EL PILOTO ANUNCIÓ que en unos minutos aterrizaríamos. Por la ventanilla del avión pude ver la costa recortada sobre un mar turquesa y unas montañas imponentes repletas de vegetación. Era la primera vez que viajaba a Venezuela. Al salir del aeropuerto me recibió otro sol, el del trópico, y me pareció que derretía el cemento y evaporaba el aire, y lo inundaba todo con su resplandor.
Y ese calorcito fue el inicio de ocho años muy hermosos de mi experiencia, donde básicamente aprendí, y aprendí, y aprendí.

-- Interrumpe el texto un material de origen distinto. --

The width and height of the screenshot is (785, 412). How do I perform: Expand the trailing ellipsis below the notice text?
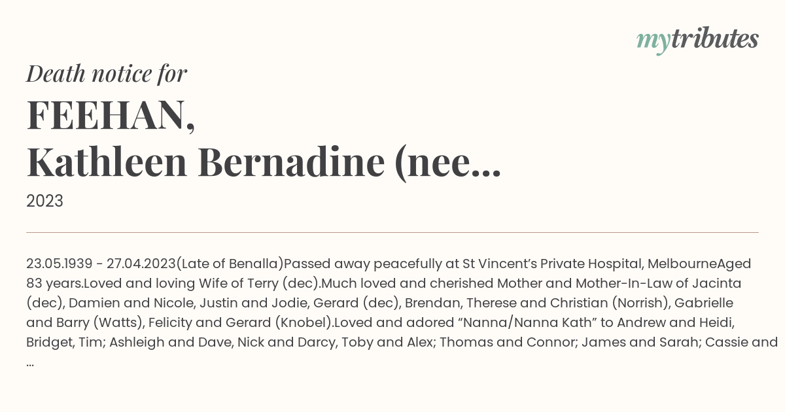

Conocí animales de los que no había tenido noticia antes, como los rabipelados y los zamuros. Disfruté de ver las guacamayas sobrevolando impertérritas el bullicio de la ciudad en los atardeceres caraqueños. Aprendí a distinguir las falsas corales de las verdaderas que un par de veces se nos cruzaron en el jardín, y adopté la costumbre de revisar los zapatos para evitar encuentros indeseados con los alacranes. También aprendí a disfrutar de un buen pabellón [comida típica de Venezuela hecha con frijoles negros, carne, arroz, salsa de tomate y plátano] a sentir en los dedos cuándo la masa de la arepa [torta de maíz] está lista para enfrentarse al budare [plato hecho de barro o hierro donde se cocina la torta de maíz], a probar de cada casa ”la mejor hallaca [comida tradicional de Navidad] del mundo”, y entre medio degustar jugos deliciosos y frutas exquisitas.